TEKS LATIHAN:
8 Fakta Catatan FAO, Serangan Corona Dibandingkan dengan Perang Dunia II

Senin, 23 Maret 2020 – 04:53 WIB
Ilustrasi - Covid-19. Foto: Antara/Dian Hadiyatna/HO

jpnn.com, SINGAPORE - Abdolreza Abbassian, seorang ekonom senior di Organisasi Pangan dan Pertanian Dunia PBB (FAO), menyebut sejumlah fakta dampak penyebaran virus corona jenis baru, COVID-19.

Pertama, karantina wilayah dan belanja dalam skala besar-besaran atau panic buying yang sudah terjadi di sejumlah negara akibat pandemi virus corona, dapat memicu inflasi pangan dunia.

BACA JUGA: Bapak Ibu Guru, terkait Siswa Belajar di Rumah, Ini Saran dari Pakar Pendidikan

Kedua, negara-negara terkaya di dunia menggelontorkan bantuan yang belum pernah terjadi sebelumnya.

Ketiga, kasus-kasus virus corona meningkat di seluruh Eropa dan Amerika Serikat, dengan jumlah kematian di Italia melebihi yang ada di China daratan, tempat virus itu berasal.

BACA JUGA: Negara NATO Tak Berdaya, Italia Andalkan Bantuan Tiongkok dan Rusia

Keempat, dengan lebih dari 270.000 infeksi dan lebih dari 11.000 kematian, serangan corona mengejutkan dunia dan diperbandingkan dengan periode seperti Perang Dunia II dan pandemi flu Spanyol tahun 1918.

Kepada Reuters melalui telepon dari Roma, markas FAO, Abdolreza Abbassian, mengatakan, "Ini bukan masalah pasokan, tetapi itu adalah perubahan perilaku atas keamanan pangan.”

BACA JUGA: Mohon Perhatian Para Orang Tua, yang Dialami Nadia Ini Jangan Sampai Terjadi Lagi!

"Bagaimana jika pembeli massal berpikir mereka tidak bisa mendapatkan gandum atau beras pada Mei atau Juni? Itulah yang dapat menyebabkan krisis pasokan pangan global," Abbassian menambahkan.

SOAL 1:
Menurut teks tentang catatan FAO mengenai dampak virus corona, di kota manakah markas FAO berada?
SOAL 2:
Tuliskan lanjutan teks tentang catatan FAO mengenai dampak virus corona, dimulai sesudah kalimat terakhirnya.
Materi ini tidak berperan dalam latihan ini.

[Entri Data]
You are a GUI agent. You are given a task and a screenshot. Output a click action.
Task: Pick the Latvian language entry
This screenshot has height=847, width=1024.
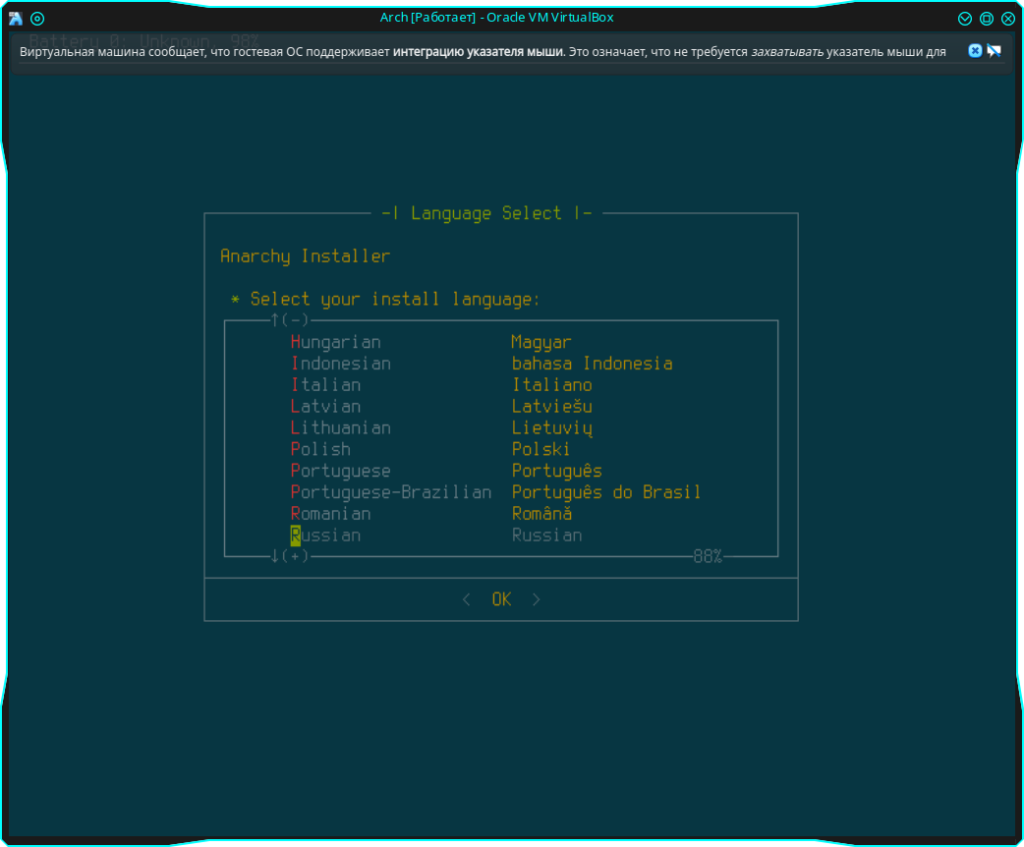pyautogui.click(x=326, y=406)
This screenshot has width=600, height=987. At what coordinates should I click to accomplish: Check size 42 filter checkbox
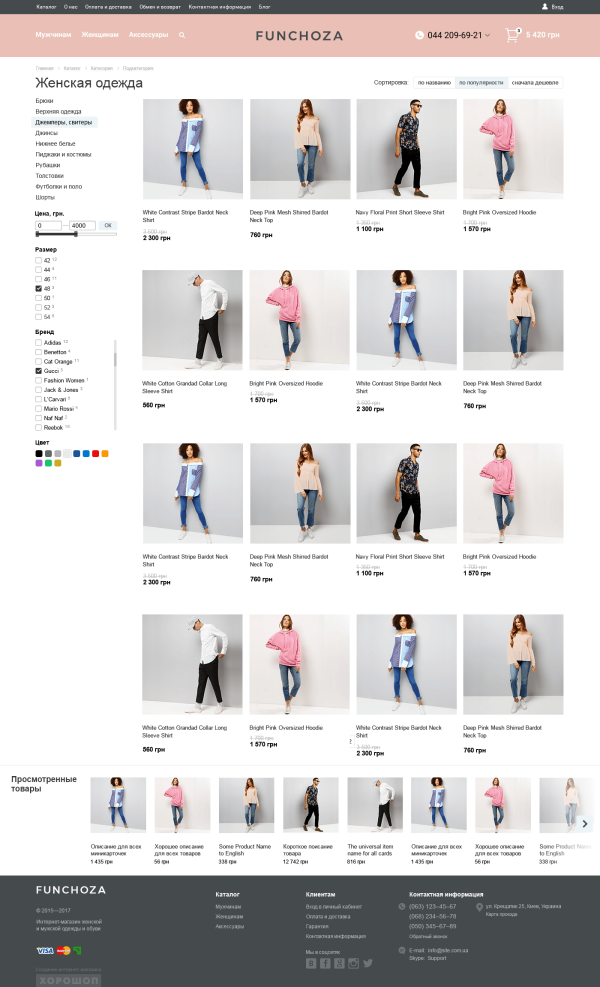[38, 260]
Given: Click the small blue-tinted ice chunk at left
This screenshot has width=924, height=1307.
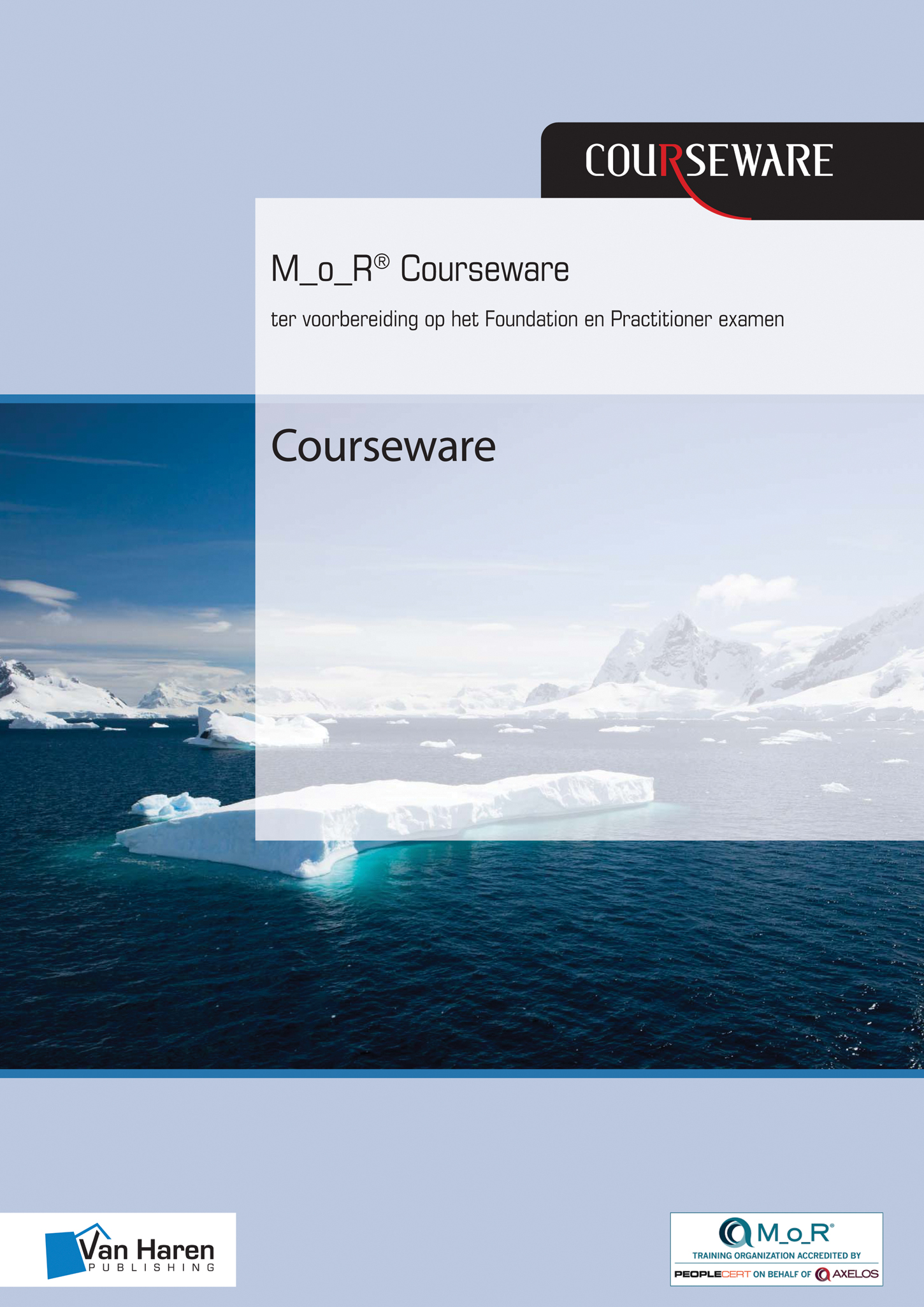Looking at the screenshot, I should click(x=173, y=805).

--

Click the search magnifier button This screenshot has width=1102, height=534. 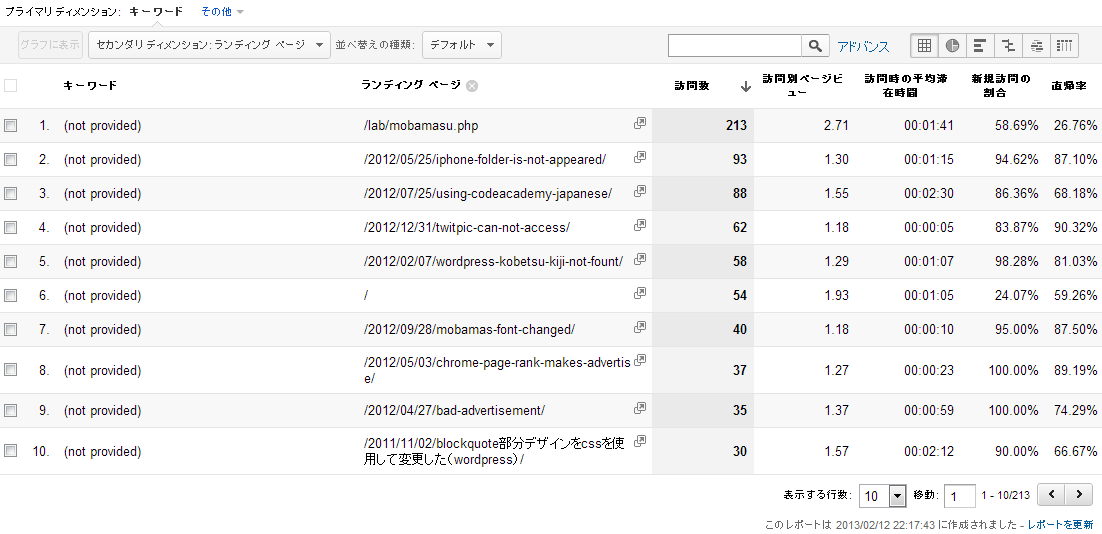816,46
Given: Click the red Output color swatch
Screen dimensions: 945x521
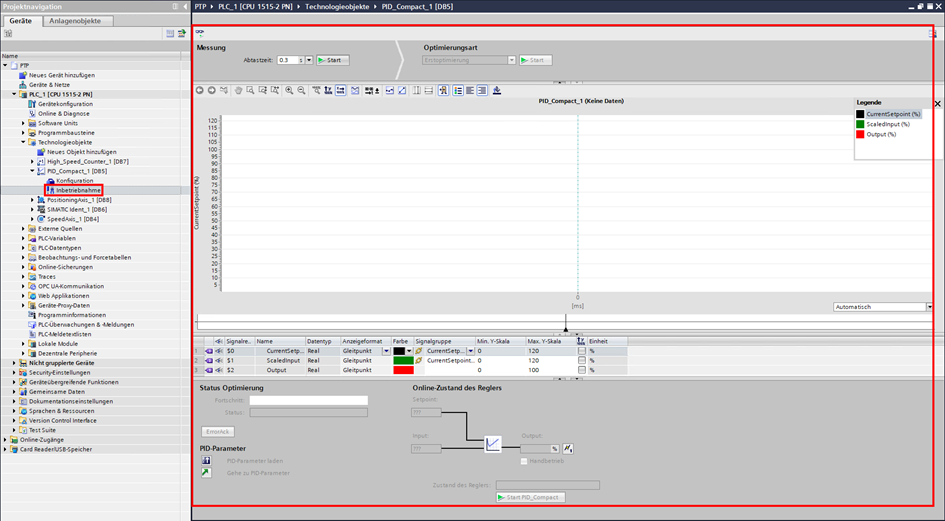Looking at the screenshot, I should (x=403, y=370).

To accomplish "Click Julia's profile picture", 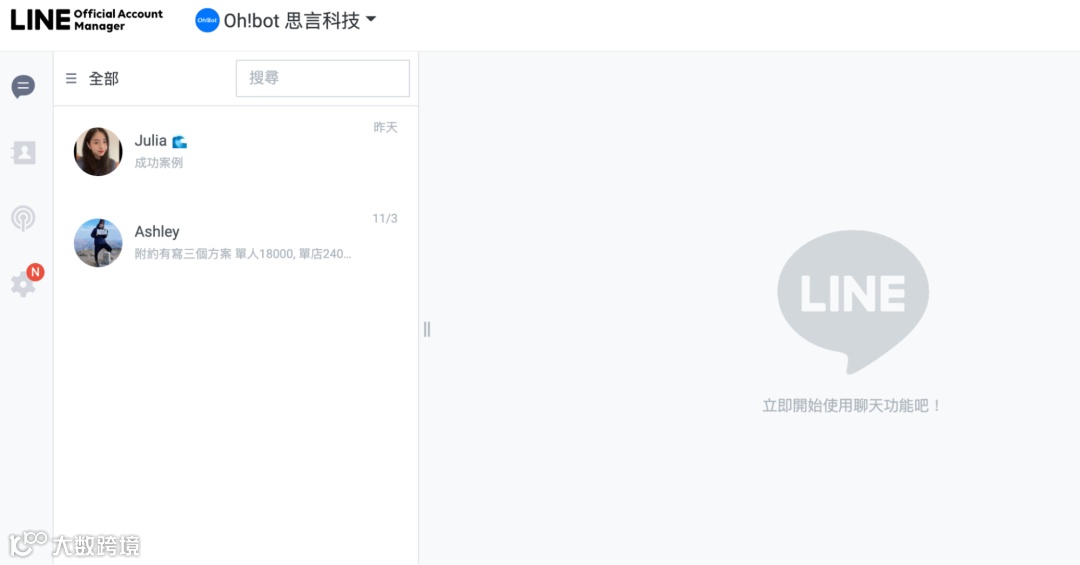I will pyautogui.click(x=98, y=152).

JAWABAN LATIHAN 1:
Markas FAO berada di Roma.

JAWABAN LATIHAN 2:
Kelima, konsumen di seluruh dunia dari Singapura hingga Amerika Serikat telah mengantre di pasar swalayan dalam beberapa minggu terakhir untuk memperoleh persediaan barang-barang mulai dari beras, pembersih tangan, hingga tisu toilet.

Keenam, patokan global Chicago wheat futures naik lebih dari 6 persen minggu ini---kenaikan mingguan terbesar dalam sembilan bulan terakhir---sementara harga beras di Thailand, eksportir biji-bijian terbesar kedua di dunia, telah naik ke level tertinggi sejak Agustus 2013.

Ketujuh, industri biji-bijian Prancis berjuang untuk menemukan truk dan staf yang memadai guna menjaga pabrik dan pelabuhan tetap beroperasi karena pembelian pasta dan tepung dalam skala besar bertepatan dengan lonjakan ekspor gandum.

Kedelapan, pembatasan yang diberlakukan oleh beberapa negara Uni Eropa di perbatasan mereka dengan negara-negara anggota lainnya dalam menanggapi pandemi juga mengganggu pasokan makanan, kata perwakilan industri dan petani.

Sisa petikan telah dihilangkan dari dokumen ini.